1
r = ","
x = ""
output = list()
import string

def find_word(filepath,keyword):
    doc = open(filepath, 'r')

    for line in doc:
        #Remove all the unneccessary characters
        line = line.replace("'", r)
        line = line.replace('`', r)
        line = line.replace('[', r)
        line = line.replace(']', r)
        line = line.replace('{', r)
        line = line.replace('}', r)
        line = line.replace('(', r)
        line = line.replace(')', r)
        line = line.replace(':', r)
        line = line.replace('.', r)
        line = line.replace('!', r)
        line = line.replace('?', r)
        line = line.replace('"', r)
        line = line.replace(';', r)
        line = line.replace(' ', r)
        line = line.replace(',,', r)
        line = line.replace(',,,', r)
        line = line.replace(',,,,', r)
        line = line.replace(',,,,,', r)
        line = line.replace(',,,,,,', r)
        line = line.replace(',,,,,,,', r)
        line = line.replace('#', r)
        line = line.replace('*', r)
        line = line.replace('**', r)
        line = line.replace('***', r)

        #Make the line lowercase
        line = line.lower()

        #Split the line after every r (comma) and name the result "word"
        words = line.split(r)

        #if the keyword (also in lowercase form) appears in the before created words list
        #then append the list output by the whole line in which the keyword appears

        if keyword.lower() in words:
            output.append(line)

    return output

print find_word("pg844.txt","and")

The goal of this piece of code is to search through a text file for a certain keyword, say "and", then put the whole line in which the keyword is found into a list of type (int,string). The int should be the line number and the string the above mentioned rest whole line.

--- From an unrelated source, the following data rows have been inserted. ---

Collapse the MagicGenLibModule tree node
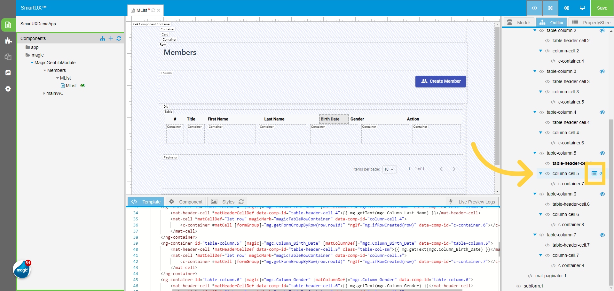This screenshot has width=614, height=291. pyautogui.click(x=32, y=63)
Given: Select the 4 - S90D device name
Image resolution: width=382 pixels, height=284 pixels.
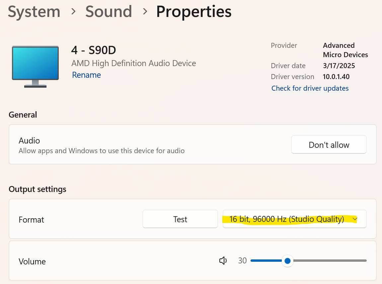Looking at the screenshot, I should [x=94, y=50].
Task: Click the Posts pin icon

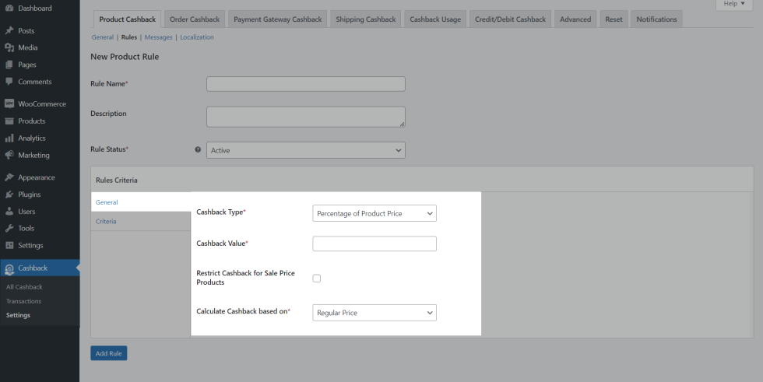Action: click(9, 31)
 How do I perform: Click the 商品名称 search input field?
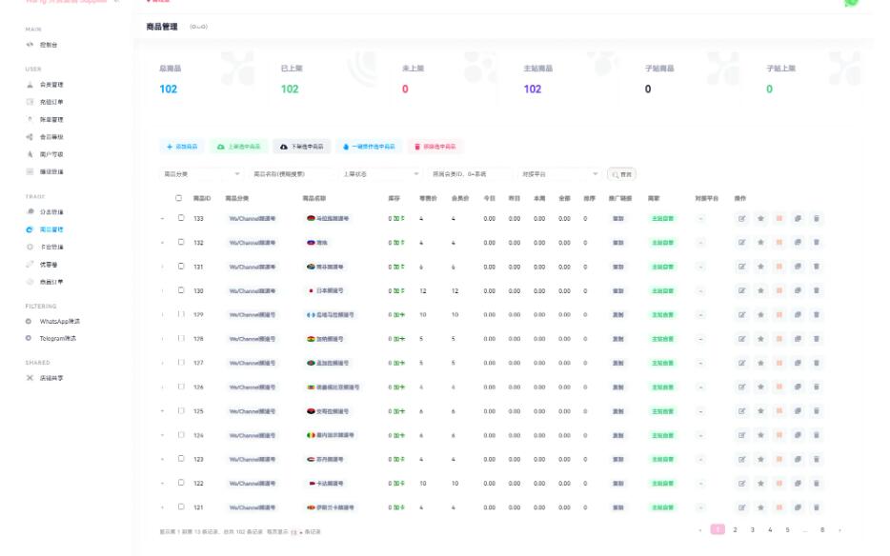pyautogui.click(x=291, y=174)
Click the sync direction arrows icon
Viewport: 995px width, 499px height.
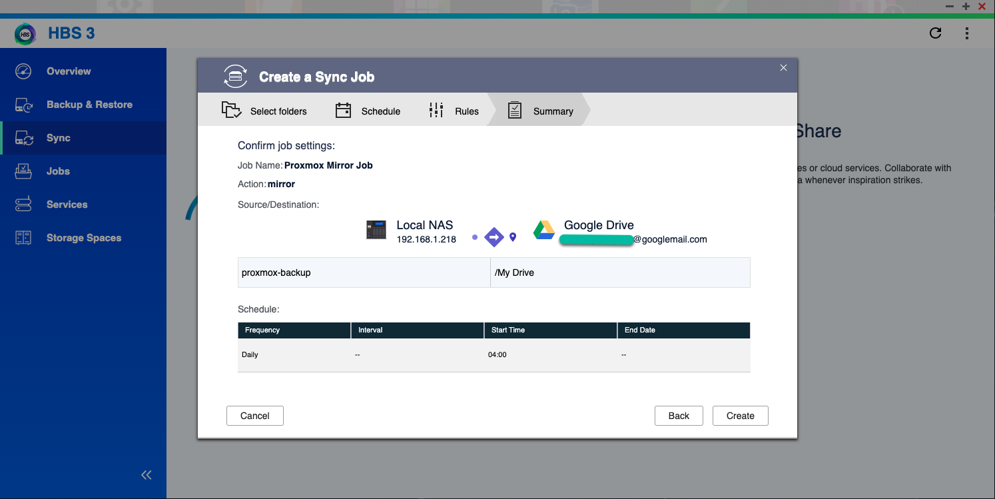(x=494, y=237)
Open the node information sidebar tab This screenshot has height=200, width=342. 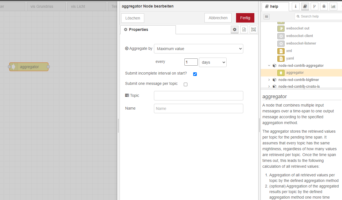(296, 6)
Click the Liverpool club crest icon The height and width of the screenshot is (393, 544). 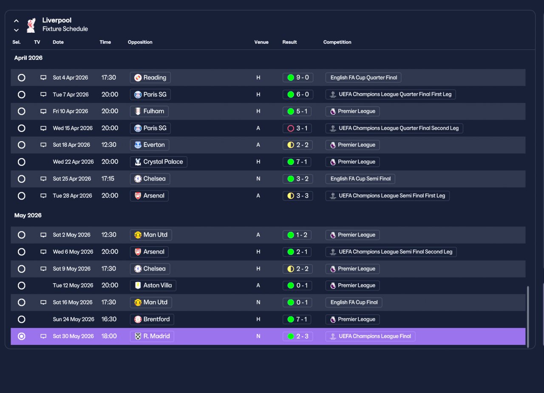click(31, 25)
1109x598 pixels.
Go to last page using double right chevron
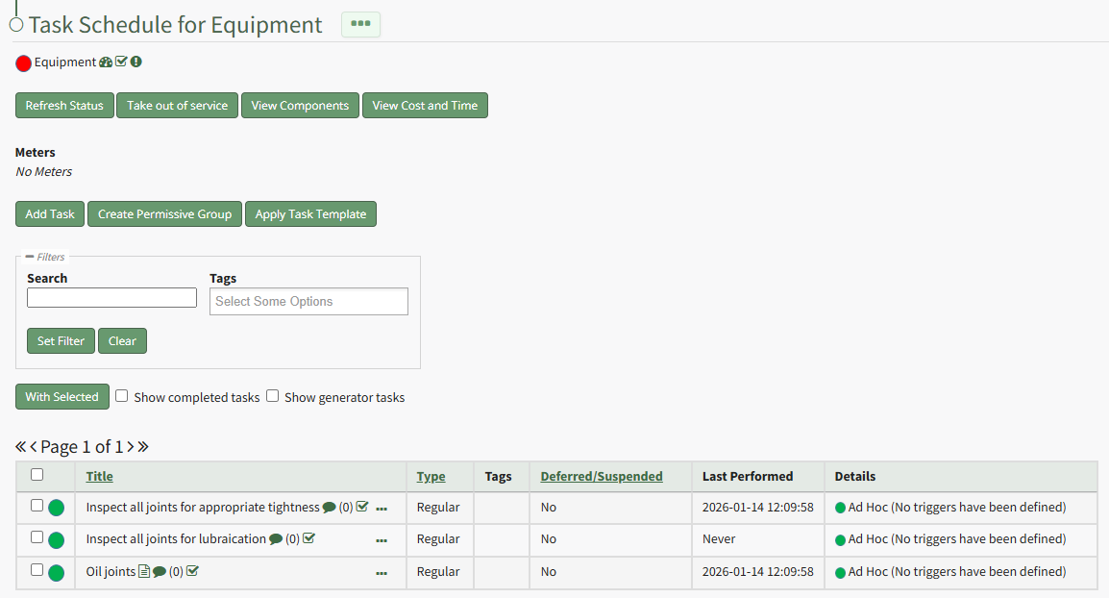pos(143,447)

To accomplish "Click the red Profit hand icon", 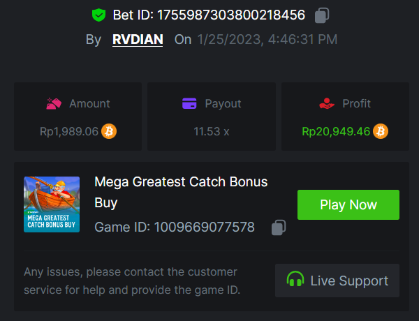I will [326, 103].
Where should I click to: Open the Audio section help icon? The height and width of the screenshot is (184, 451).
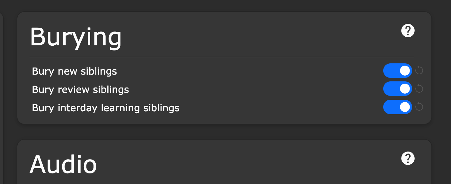pyautogui.click(x=408, y=159)
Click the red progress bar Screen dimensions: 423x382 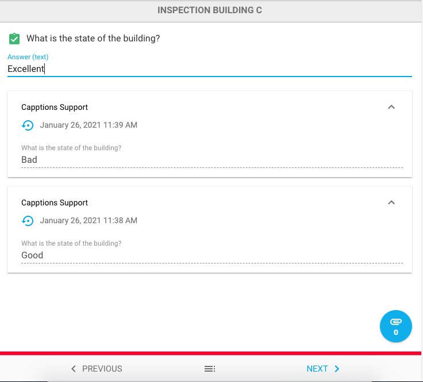click(x=210, y=353)

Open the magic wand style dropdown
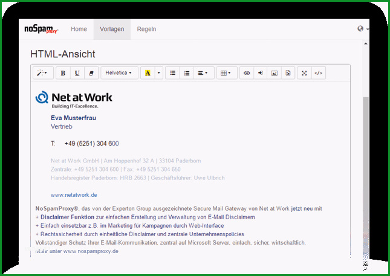pos(43,73)
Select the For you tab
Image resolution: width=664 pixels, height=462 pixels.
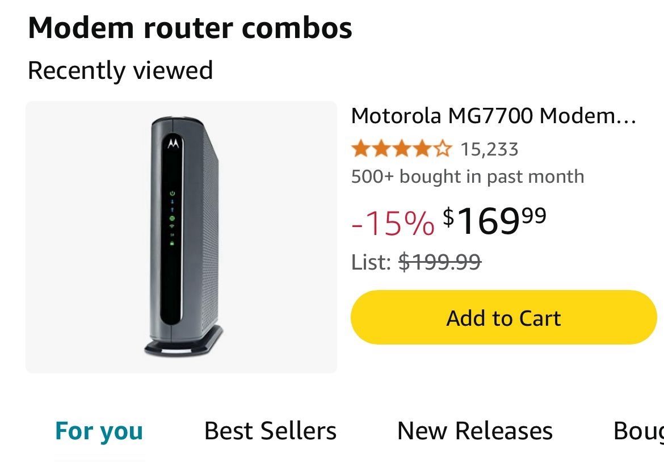(99, 431)
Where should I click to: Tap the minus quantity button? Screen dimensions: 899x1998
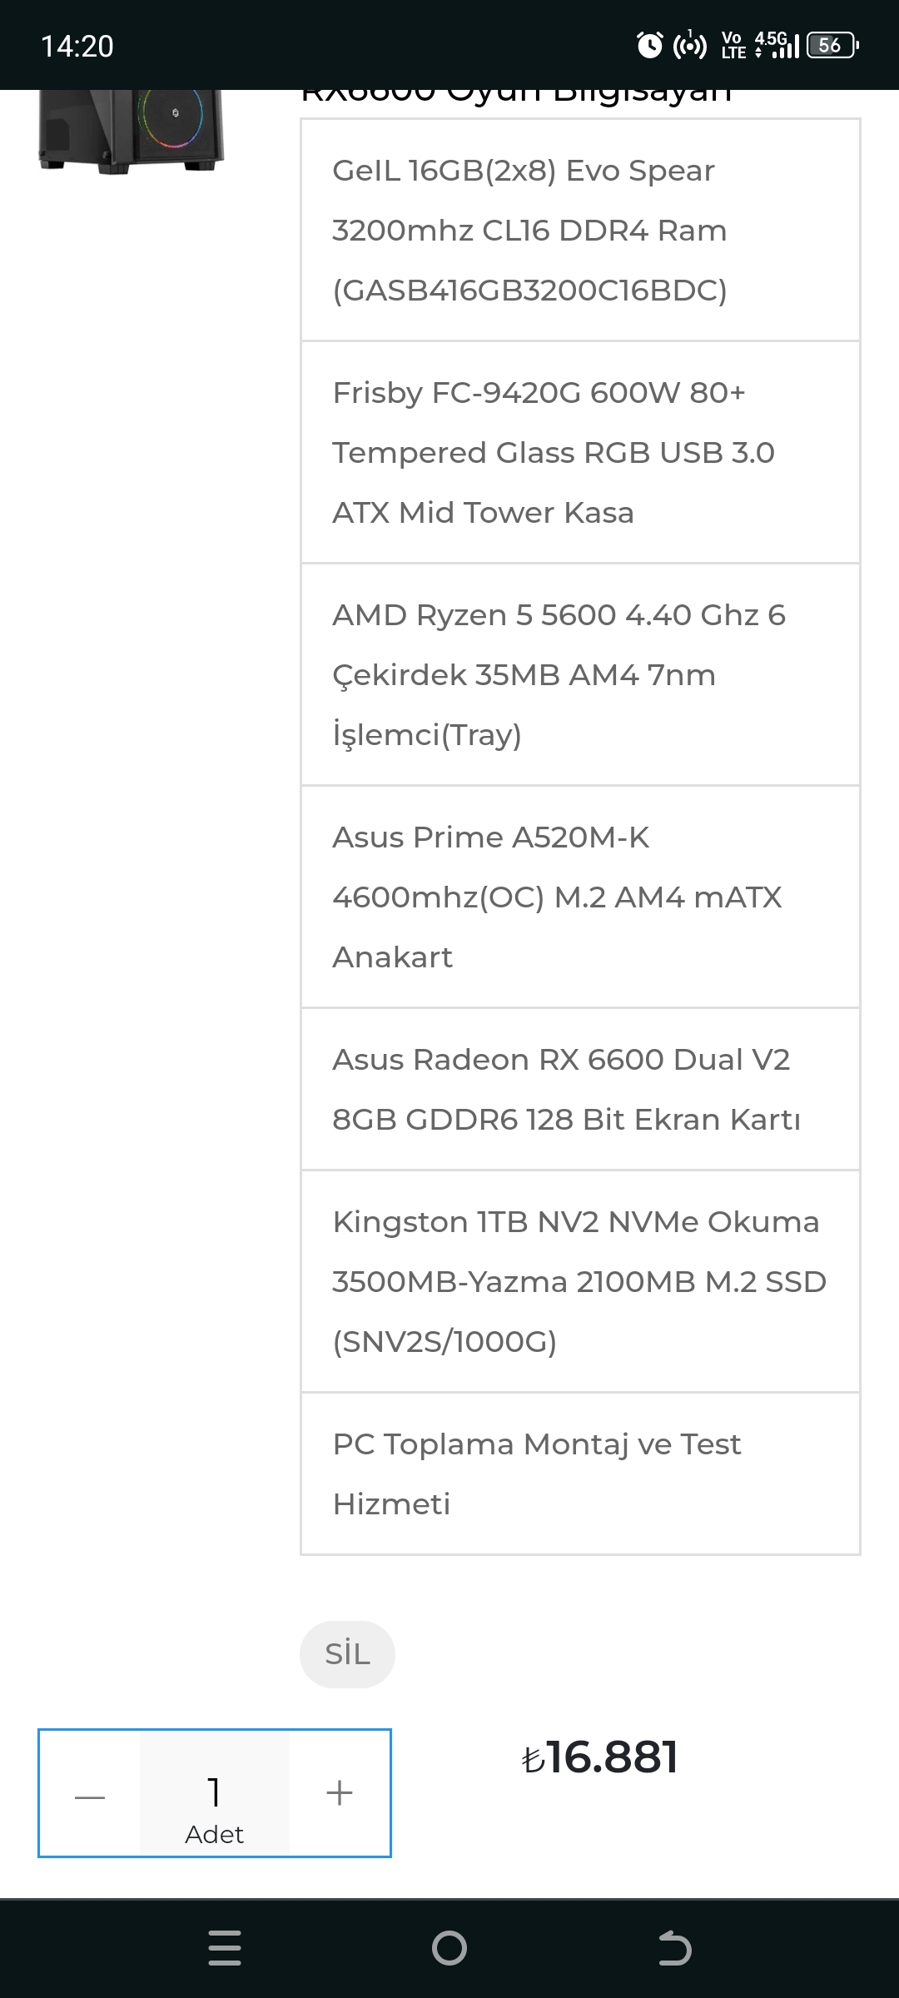90,1795
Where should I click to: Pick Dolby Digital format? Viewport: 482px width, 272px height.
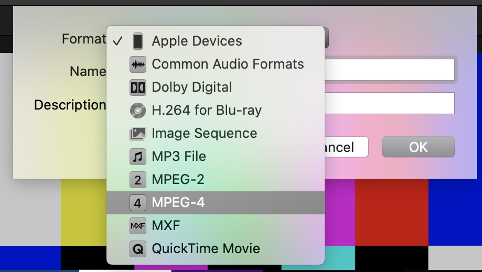coord(191,88)
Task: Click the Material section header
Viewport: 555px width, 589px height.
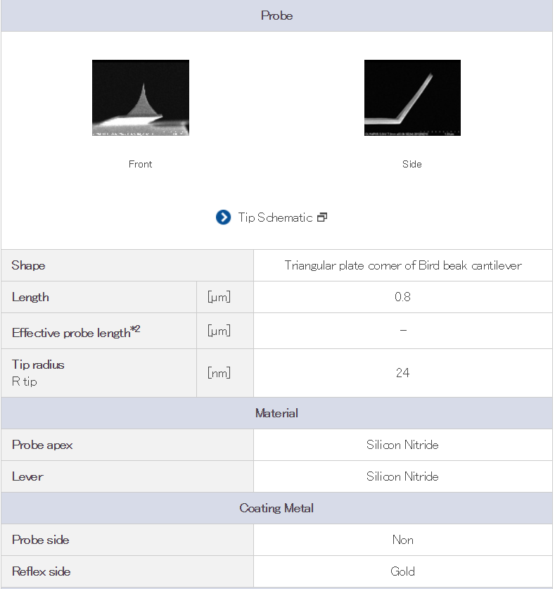Action: (277, 413)
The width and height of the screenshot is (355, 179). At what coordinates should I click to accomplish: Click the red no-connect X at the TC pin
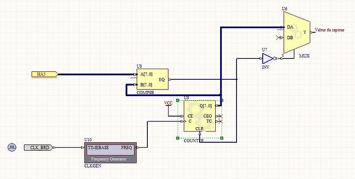[221, 121]
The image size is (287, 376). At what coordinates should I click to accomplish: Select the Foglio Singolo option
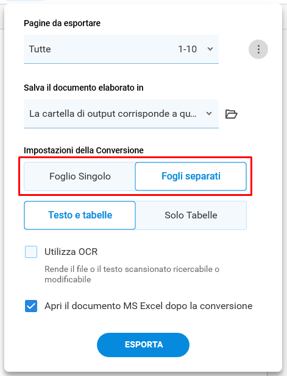[80, 176]
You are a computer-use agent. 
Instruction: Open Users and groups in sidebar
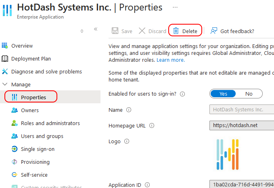[x=42, y=136]
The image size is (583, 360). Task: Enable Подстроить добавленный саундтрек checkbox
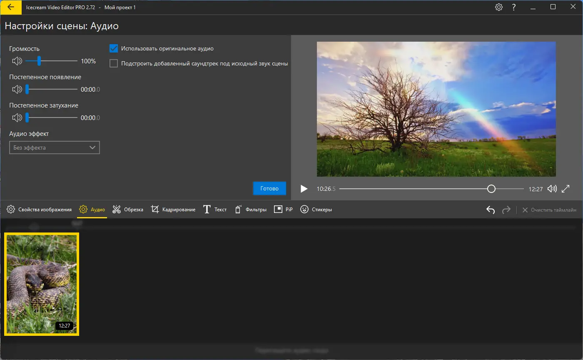point(114,64)
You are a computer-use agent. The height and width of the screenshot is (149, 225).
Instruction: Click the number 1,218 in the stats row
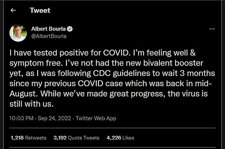[17, 138]
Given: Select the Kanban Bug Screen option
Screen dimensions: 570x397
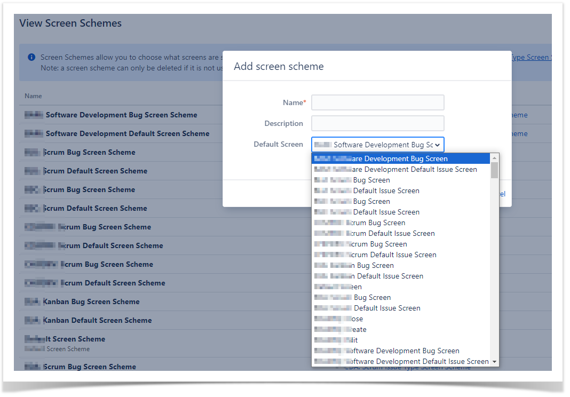Looking at the screenshot, I should coord(375,265).
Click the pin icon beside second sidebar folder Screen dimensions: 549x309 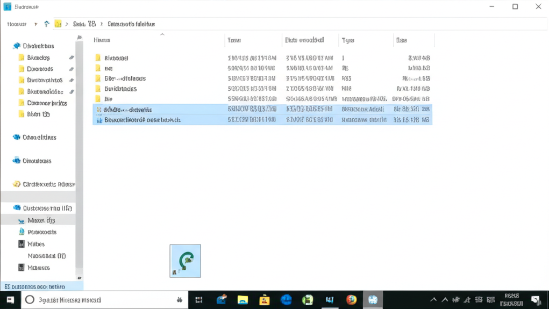pos(72,69)
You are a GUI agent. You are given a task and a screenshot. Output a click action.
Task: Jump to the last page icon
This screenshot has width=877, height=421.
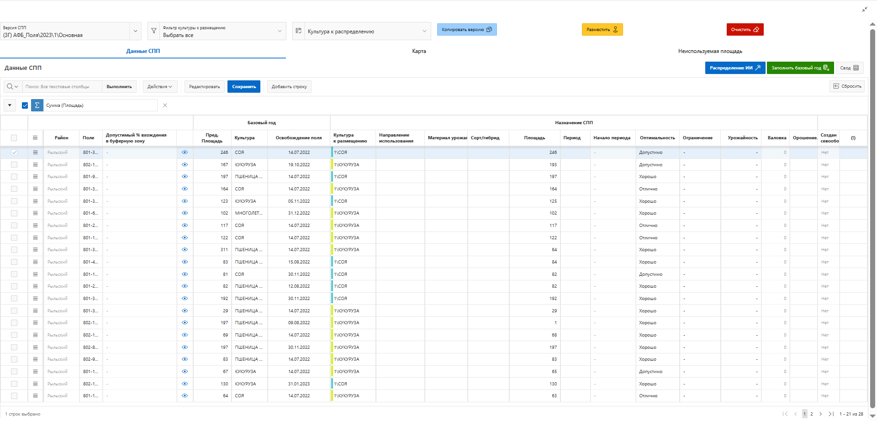pos(831,414)
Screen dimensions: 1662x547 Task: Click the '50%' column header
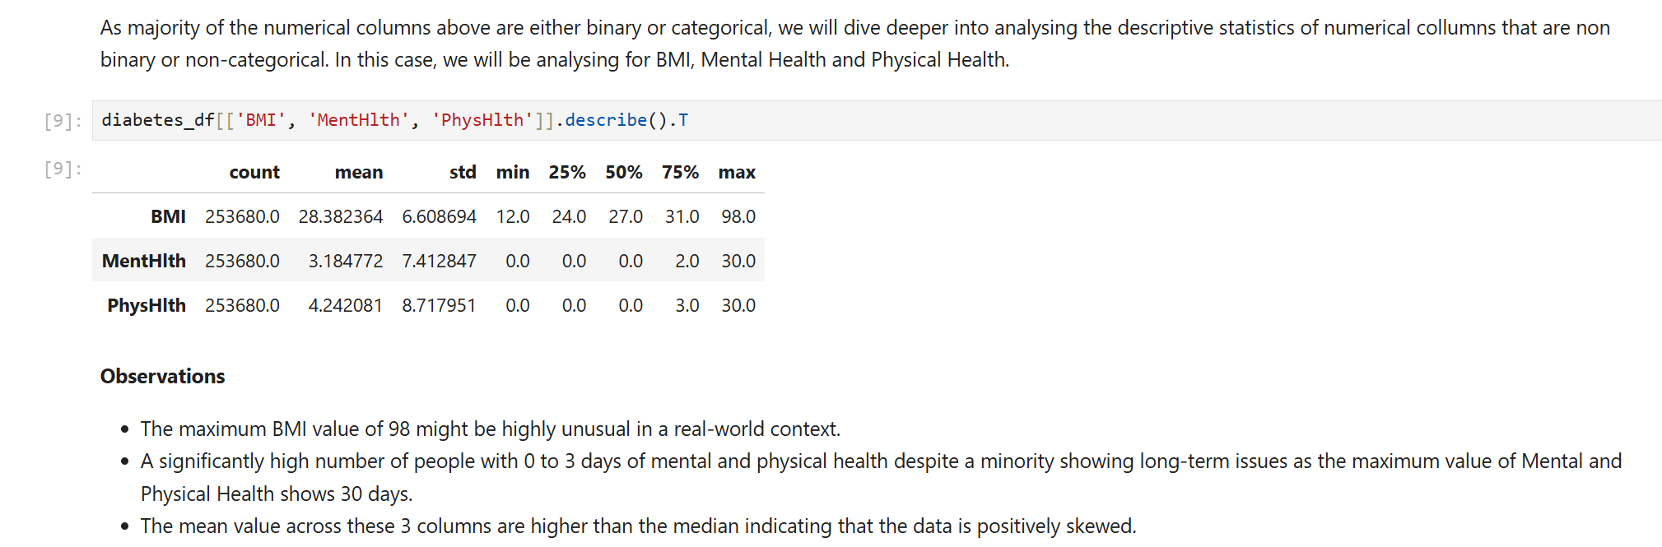click(624, 172)
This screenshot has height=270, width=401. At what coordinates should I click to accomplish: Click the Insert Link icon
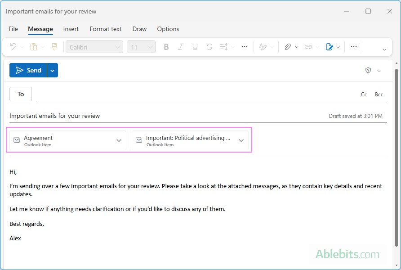click(308, 47)
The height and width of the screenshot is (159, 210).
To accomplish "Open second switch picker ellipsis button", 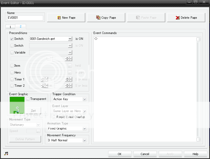I will pyautogui.click(x=70, y=46).
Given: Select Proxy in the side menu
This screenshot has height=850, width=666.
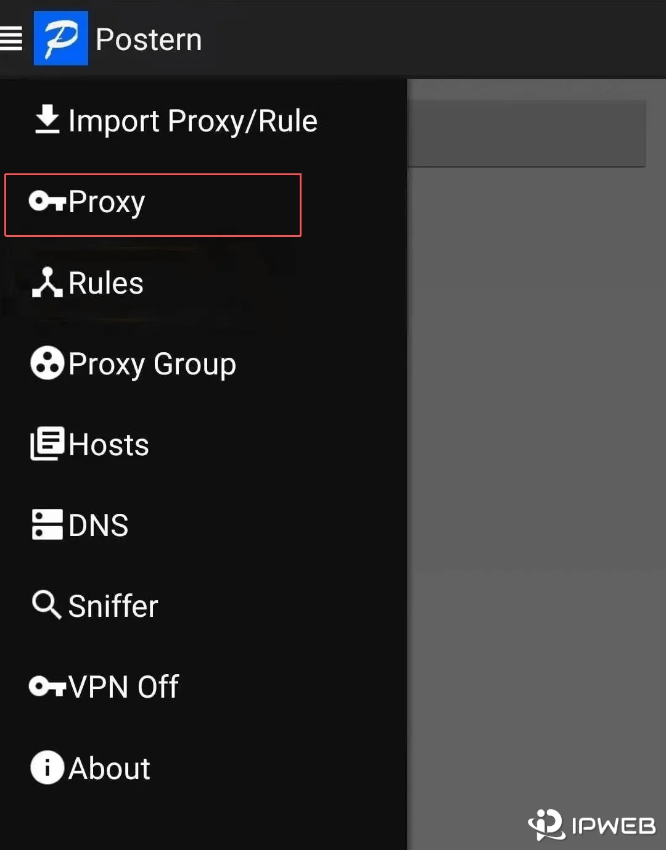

I'm still working on the line numbering - so no question concerning that yet. But the problem is: The output is empty. Even if I append a random string instead of the line, I don't get any results.

If I use

if keyword.lower() in words:
        print line

I get all the desired lines, in which the keyword occurs. But I just can't get it into the output list.

The text file I'm trying to search through: http://www.gutenberg.org/cache/epub/844/pg844.txt

neacal
  • 47
  • 7
  • how are you calling the function? – Anand S Kumar Oct 20 '15 at 18:01
  • Sorry, I missed that last piece of code. I edited the original post. – neacal Oct 20 '15 at 18:03
  • where are you checking output after calling the function? – Anand S Kumar Oct 20 '15 at 18:03
  • can you include a sample of `pg844.txt` – Cody Bouche Oct 20 '15 at 18:03
  • The code you posted works fine for me using the following input. I'm voting to close since I can't reproduce the problem. https://www.gutenberg.org/cache/epub/844/pg844.txt – DaoWen Oct 20 '15 at 18:06
  • 2
    *search through a text file for a certain keyword* - That's a whole lot of code to do `for line_num, line in enumerate(open('filename')): if keyword.lower in line: output.append((line_num, line))` – TessellatingHeckler Oct 20 '15 at 18:06
  • 1
    @TessellatingHeckler: `if keyword.lower() in line.lower()` – Steven Rumbalski Oct 20 '15 at 18:08
  • I second @TessellatingHeckler comment: perhaps what you actually want/need is a better and simpler algorithm. This one is definitely weird considering your quite simple need. – heltonbiker Oct 20 '15 at 18:09
  • 1
    @TessellatingHeckler: Also, `'and' in 'band,hand'` gives different result than `'and' in 'band,hand'.split(',')`. The split allows the match to be on whole words only. – Steven Rumbalski Oct 20 '15 at 18:12
  • @StevenRumbalski Exactly. I just want the "whole" words, and not word parts. And the whole replace thing is to avoid any punctuation and so on. (isalnum does not work for me here). – neacal Oct 20 '15 at 18:13

3 Answers3

2

Please use Regex. See some documentation for Regex in Python. Replacing every character/character set is confusing. The use of lists and .append() looks correct, but perhaps look into debugging your line variable within the for-loop, printing it occasionally to insure its value is what you want it to be.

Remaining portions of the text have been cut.